Collected data entries:
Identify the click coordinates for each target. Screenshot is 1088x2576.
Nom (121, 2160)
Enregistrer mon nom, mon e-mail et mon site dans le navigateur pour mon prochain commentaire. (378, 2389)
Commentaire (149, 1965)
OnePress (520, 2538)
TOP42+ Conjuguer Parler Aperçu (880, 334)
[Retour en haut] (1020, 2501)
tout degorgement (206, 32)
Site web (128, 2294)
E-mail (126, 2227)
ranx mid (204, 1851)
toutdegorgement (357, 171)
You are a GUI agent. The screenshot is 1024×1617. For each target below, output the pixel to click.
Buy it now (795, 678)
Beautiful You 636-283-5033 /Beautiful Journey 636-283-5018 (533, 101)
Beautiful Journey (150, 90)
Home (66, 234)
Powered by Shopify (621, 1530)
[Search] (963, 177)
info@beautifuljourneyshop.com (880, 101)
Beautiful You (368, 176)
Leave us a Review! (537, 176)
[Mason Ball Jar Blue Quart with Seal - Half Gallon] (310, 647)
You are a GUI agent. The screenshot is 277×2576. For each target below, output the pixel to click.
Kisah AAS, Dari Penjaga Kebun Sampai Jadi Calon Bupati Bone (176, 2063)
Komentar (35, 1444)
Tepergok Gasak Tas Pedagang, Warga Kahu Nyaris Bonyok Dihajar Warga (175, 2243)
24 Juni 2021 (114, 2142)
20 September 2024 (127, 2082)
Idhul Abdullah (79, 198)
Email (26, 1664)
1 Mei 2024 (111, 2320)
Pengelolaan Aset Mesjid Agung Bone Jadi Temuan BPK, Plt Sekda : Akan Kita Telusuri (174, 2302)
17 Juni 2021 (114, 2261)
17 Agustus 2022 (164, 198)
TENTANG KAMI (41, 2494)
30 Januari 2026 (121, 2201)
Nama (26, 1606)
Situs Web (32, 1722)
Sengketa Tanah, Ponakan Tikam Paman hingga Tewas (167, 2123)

Task instructions ▸ Each line from the one holding "Enregistrer mon nom, mon" to the end of the entries is to be written out exactly. Skip every line before it.

Result ▸
Enregistrer mon nom, mon e-mail et mon site dans le navigateur pour mon prochain commentaire. (378, 2389)
Commentaire (149, 1965)
OnePress (520, 2538)
TOP42+ Conjuguer Parler Aperçu (880, 334)
[Retour en haut] (1020, 2501)
tout degorgement (206, 32)
Site web (128, 2294)
E-mail (126, 2227)
ranx mid (204, 1851)
toutdegorgement (357, 171)
You are a GUI agent. The screenshot is 1024×1617. For each target below, output the pixel to click.
Buy it now (795, 678)
Beautiful You 636-283-5033 /Beautiful Journey 636-283-5018 (533, 101)
Beautiful Journey (150, 90)
Home (66, 234)
Powered by Shopify (621, 1530)
[Search] (963, 177)
info@beautifuljourneyshop.com (880, 101)
Beautiful You (368, 176)
Leave us a Review! (537, 176)
[Mason Ball Jar Blue Quart with Seal - Half Gallon] (310, 647)
You are a GUI agent. The screenshot is 277×2576. For each target below, output the pixel to click.
Kisah AAS, Dari Penjaga Kebun Sampai Jadi Calon Bupati Bone (176, 2063)
Komentar (35, 1444)
Tepergok Gasak Tas Pedagang, Warga Kahu Nyaris Bonyok Dihajar Warga (175, 2243)
24 Juni 2021 (114, 2142)
20 September 2024 (127, 2082)
Idhul Abdullah (79, 198)
Email (26, 1664)
1 Mei 2024 (111, 2320)
Pengelolaan Aset Mesjid Agung Bone Jadi Temuan BPK, Plt Sekda : Akan Kita Telusuri (174, 2302)
17 Juni 2021 (114, 2261)
17 Agustus 2022 (164, 198)
TENTANG KAMI (41, 2494)
30 Januari 2026 (121, 2201)
Nama (26, 1606)
Situs Web (32, 1722)
Sengketa Tanah, Ponakan Tikam Paman hingga Tewas (167, 2123)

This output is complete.